At the house Jane McPherson sat waiting for her boy.  She was thinking of the scene in the church and a hard light was in her eyes.  Sam went past the sleeping room of his parents, where Windy McPherson snored peacefully, and up the stairway to his own room.  He undressed and, putting out the light, knelt upon the floor.  From the wild ravings of the man in the jail he had got hold of something.  In the midst of the blasphemy of Mike McCarthy he had sensed a deep and abiding love of life.  Where the church had failed the bold sensualist succeeded.  Sam felt that he could have prayed in the presence of the entire town.

“Oh, Father!” he cried, sending up his voice in the silence of the little room, “make me stick to the thought that the right living of this, my life, is my duty to you.”

By the door below, while Valmore waited on the sidewalk, Telfer talked to Jane McPherson.

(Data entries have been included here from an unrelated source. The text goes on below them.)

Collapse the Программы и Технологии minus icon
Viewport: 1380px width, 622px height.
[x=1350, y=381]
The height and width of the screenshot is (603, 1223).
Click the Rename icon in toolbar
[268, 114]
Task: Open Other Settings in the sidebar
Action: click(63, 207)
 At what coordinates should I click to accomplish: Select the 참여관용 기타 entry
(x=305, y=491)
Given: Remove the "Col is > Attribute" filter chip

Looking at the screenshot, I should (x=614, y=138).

“I wanted Sam to hear,” he explained.  “He needs a religion.  All young men need a religion.  I wanted him to hear how even a man like Mike McCarthy keeps instinctively trying to justify himself before God.”

CHAPTER IV

John Telfer’s friendship was a formative influence upon Sam McPherson.  His father’s worthlessness and the growing realisation of the hardship of his mother’s position had given life a bitter taste in his mouth, and Telfer sweetened it.  He entered with zeal into Sam’s thoughts and dreams, and tried valiantly to arouse in the quiet, industrious, money-making boy some of his own love of life and beauty.  At night, as the two walked down country roads, the man would stop and, waving his arms about, quote Poe or Browning or, in another mood, would compel Sam’s attention to the rare smell of a hayfield or to a moonlit stretch of meadow.

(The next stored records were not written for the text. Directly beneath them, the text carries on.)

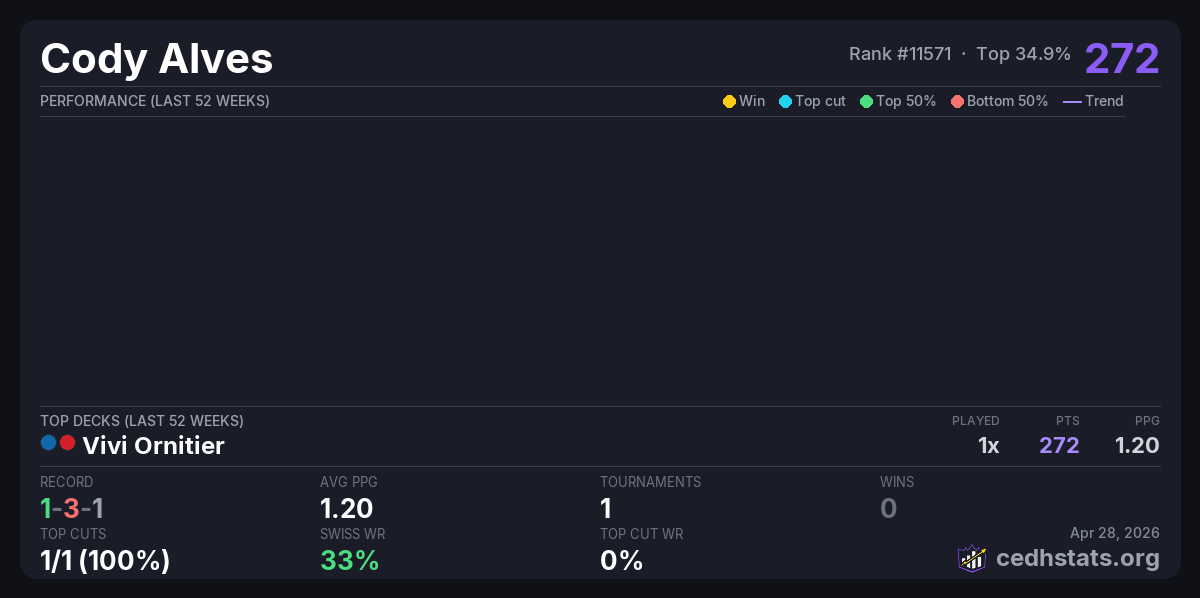1200x598 pixels.
Task: Click the Performance (Last 52 Weeks) header
Action: pyautogui.click(x=154, y=101)
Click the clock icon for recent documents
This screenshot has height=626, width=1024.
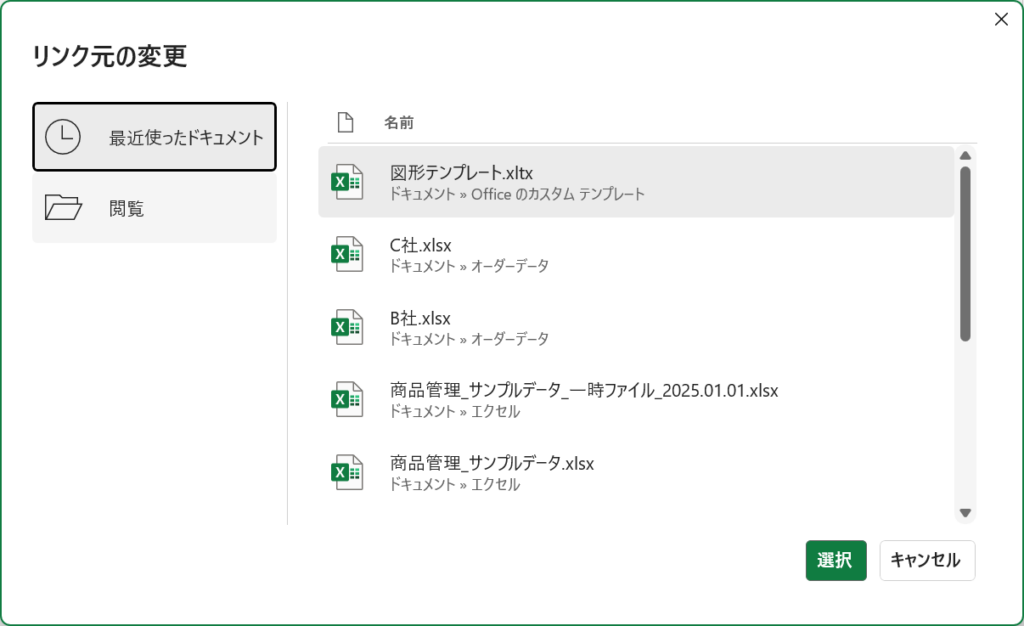coord(63,137)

Before people gathered on the streets he teased the boy, calling him a little money grubber and saying, “He is like a little mole that works underground.  As the mole goes for a worm so this boy goes for a five-cent piece.  I have watched him.  A travelling man goes out of town leaving a stray dime or nickel here and within an hour it is in this boy’s pocket.  I have talked to banker Walker of him.  He trembles lest his vaults become too small to hold the wealth of this young Croesus.  The day will come when he will buy the town and put it into his vest pocket.”

For all his public teasing of the boy Telfer had the genius to adopt a different attitude when they were alone together.  Then he talked to him openly and freely as he talked to Valmore and Freedom Smith and to other cronies of his on the streets of Caxton.  Walking along the road he would point with his cane to the town and say, “You and that mother of yours have more of the real stuff in you than the rest of the boys and mothers of the town put together.”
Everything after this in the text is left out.